A Shooter with Connections and a Dark Plan
Investigators pieced together a disturbing portrait of the gunman in the days following the attack. Neves Valente had briefly been a graduate student at Brown himself, studying physics during the 2000-01 school year before his life took a darker turn. But his connection to Brown wasn’t his only tie to academia—authorities discovered that he had also fatally shot Massachusetts Institute of Technology professor Nuno F.G. Loureiro at Loureiro’s Boston-area home. The two men had attended school together in Portugal back in the 1990s, adding another layer of tragedy to an already incomprehensible act of violence. Neves Valente had moved to the United States in 2017 after receiving a green card through a visa lottery program, eventually settling into a life that would end in horrific violence. Days after the shooting, police found him dead in a New Hampshire storage facility. The Justice Department later revealed that Neves Valente had planned the attack for years, leaving behind videos in which he confessed to the killings but offered no motive that could help anyone make sense of why he had destroyed so many lives. The FBI recovered the electronic device containing these confession videos during their search of the storage facility, and police credited information from a tipster who had encountered the suspect near Brown University as key to making the identification.

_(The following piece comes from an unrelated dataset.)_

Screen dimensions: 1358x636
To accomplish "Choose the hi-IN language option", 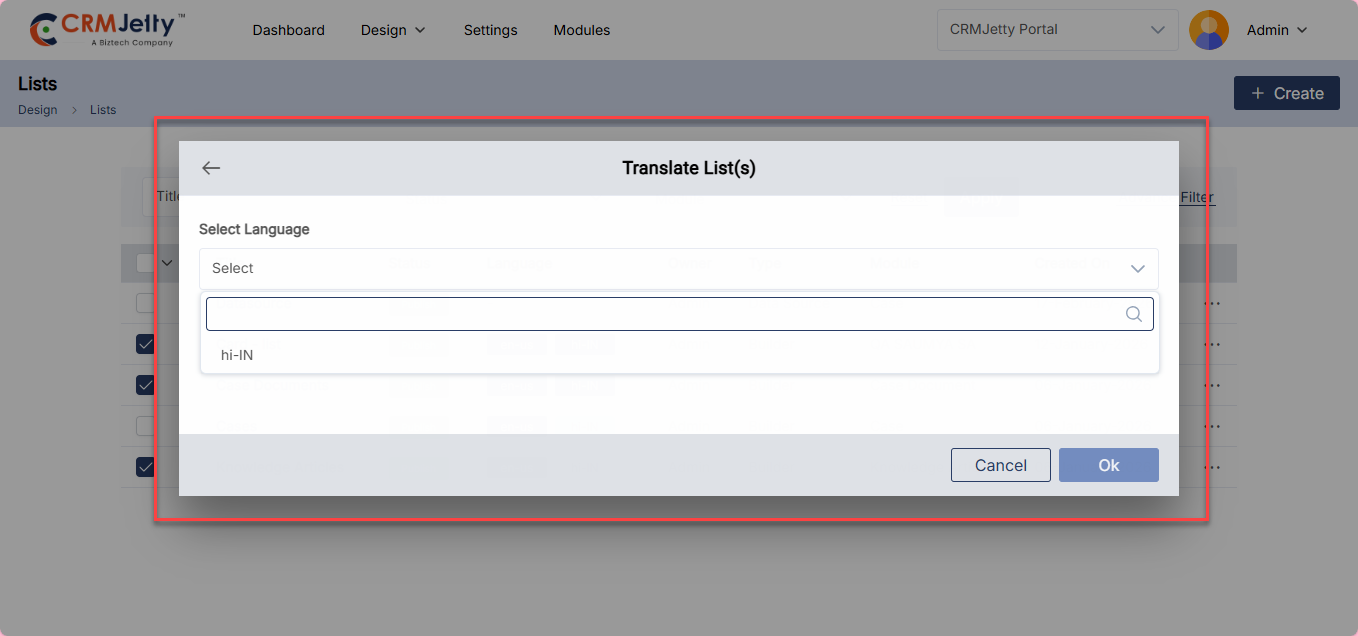I will tap(237, 355).
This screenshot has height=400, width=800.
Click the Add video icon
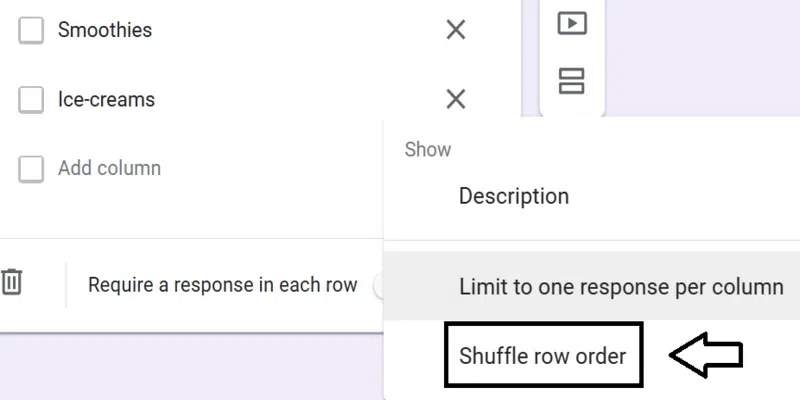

A Community Still Processing Unthinkable Trauma
As Brown students returned to campus last month, many admitted they were still struggling to process what had happened in their community. Graduate student Garrett Wheeler spoke for many when he told reporters, “I still kind of feel numb to it all I guess. I am still pretty depressed something like this could happen here.” His words capture the sense of disbelief that so many feel when violence invades spaces that are supposed to be safe—places of learning, growth, and intellectual exploration. Brown University, an Ivy League institution with a reputation for progressive values and academic excellence, suddenly found itself joining the tragic list of American schools touched by gun violence. The release of this footage, while legally necessary and important for transparency, represents another painful chapter in the community’s healing process. For the victims still recovering, for the families of Ella and MukhammadAziz who will never see their children graduate, for the students who witnessed horrors no young person should see, and for the first responders who did everything they could to save lives that day—the journey toward healing will be long and difficult. The city’s decision to redact the most graphic content shows a recognition that transparency doesn’t require re-traumatizing people who have already suffered enough, and that sometimes the most important records are the ones that show us not just what happened, but how a community responds with both honesty and compassion in the aftermath of tragedy.